* _THE TASK_
Please retype the records below exactly, from the first line down to and including the line with "Expand 'Ver tudo'".

(Beginning of TASK INPUT)

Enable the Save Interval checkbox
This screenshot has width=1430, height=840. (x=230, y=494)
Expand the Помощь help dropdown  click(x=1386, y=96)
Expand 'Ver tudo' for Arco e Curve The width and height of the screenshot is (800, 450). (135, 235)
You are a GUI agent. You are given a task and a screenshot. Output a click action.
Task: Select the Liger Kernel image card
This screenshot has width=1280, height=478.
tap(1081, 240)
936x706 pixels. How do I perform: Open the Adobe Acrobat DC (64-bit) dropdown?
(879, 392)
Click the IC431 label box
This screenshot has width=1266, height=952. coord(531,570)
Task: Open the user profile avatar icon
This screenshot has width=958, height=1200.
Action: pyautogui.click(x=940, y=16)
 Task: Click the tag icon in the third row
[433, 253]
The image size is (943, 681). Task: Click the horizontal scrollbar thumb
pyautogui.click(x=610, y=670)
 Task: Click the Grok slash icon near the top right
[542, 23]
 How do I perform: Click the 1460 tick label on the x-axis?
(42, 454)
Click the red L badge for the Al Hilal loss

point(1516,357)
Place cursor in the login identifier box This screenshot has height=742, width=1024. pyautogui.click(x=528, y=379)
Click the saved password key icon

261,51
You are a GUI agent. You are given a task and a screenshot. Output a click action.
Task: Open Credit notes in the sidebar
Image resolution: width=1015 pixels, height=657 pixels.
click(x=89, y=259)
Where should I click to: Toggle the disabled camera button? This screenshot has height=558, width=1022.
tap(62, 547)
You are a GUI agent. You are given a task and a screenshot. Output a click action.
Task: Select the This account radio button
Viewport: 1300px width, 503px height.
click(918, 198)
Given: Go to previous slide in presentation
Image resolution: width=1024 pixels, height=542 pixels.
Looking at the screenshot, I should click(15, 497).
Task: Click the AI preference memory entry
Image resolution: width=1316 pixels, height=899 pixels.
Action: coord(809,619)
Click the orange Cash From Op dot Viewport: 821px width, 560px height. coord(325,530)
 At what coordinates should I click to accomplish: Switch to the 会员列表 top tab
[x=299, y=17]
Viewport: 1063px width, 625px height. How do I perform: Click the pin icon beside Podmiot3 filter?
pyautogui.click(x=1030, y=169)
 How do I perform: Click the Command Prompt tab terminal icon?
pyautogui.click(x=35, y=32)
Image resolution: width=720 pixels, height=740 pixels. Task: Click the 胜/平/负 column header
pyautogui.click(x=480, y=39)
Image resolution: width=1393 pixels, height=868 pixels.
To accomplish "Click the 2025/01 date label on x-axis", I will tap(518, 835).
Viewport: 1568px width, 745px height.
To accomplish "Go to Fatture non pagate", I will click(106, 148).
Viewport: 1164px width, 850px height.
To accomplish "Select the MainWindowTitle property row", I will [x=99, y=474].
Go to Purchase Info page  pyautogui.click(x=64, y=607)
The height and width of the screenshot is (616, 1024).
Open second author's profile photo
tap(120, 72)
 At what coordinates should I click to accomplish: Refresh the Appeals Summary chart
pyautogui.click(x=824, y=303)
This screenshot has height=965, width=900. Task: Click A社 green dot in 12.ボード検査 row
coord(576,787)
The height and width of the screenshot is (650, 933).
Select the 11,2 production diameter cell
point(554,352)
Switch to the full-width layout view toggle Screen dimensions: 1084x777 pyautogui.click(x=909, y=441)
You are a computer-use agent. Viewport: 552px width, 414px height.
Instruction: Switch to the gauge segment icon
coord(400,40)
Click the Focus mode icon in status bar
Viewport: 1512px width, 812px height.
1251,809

(End of TASK INPUT)

* _OUTPUT BELOW_
Enable the Save Interval checkbox
This screenshot has width=1430, height=840. (x=230, y=494)
Expand the Помощь help dropdown  click(x=1386, y=96)
Expand 'Ver tudo' for Arco e Curve The width and height of the screenshot is (800, 450). (135, 235)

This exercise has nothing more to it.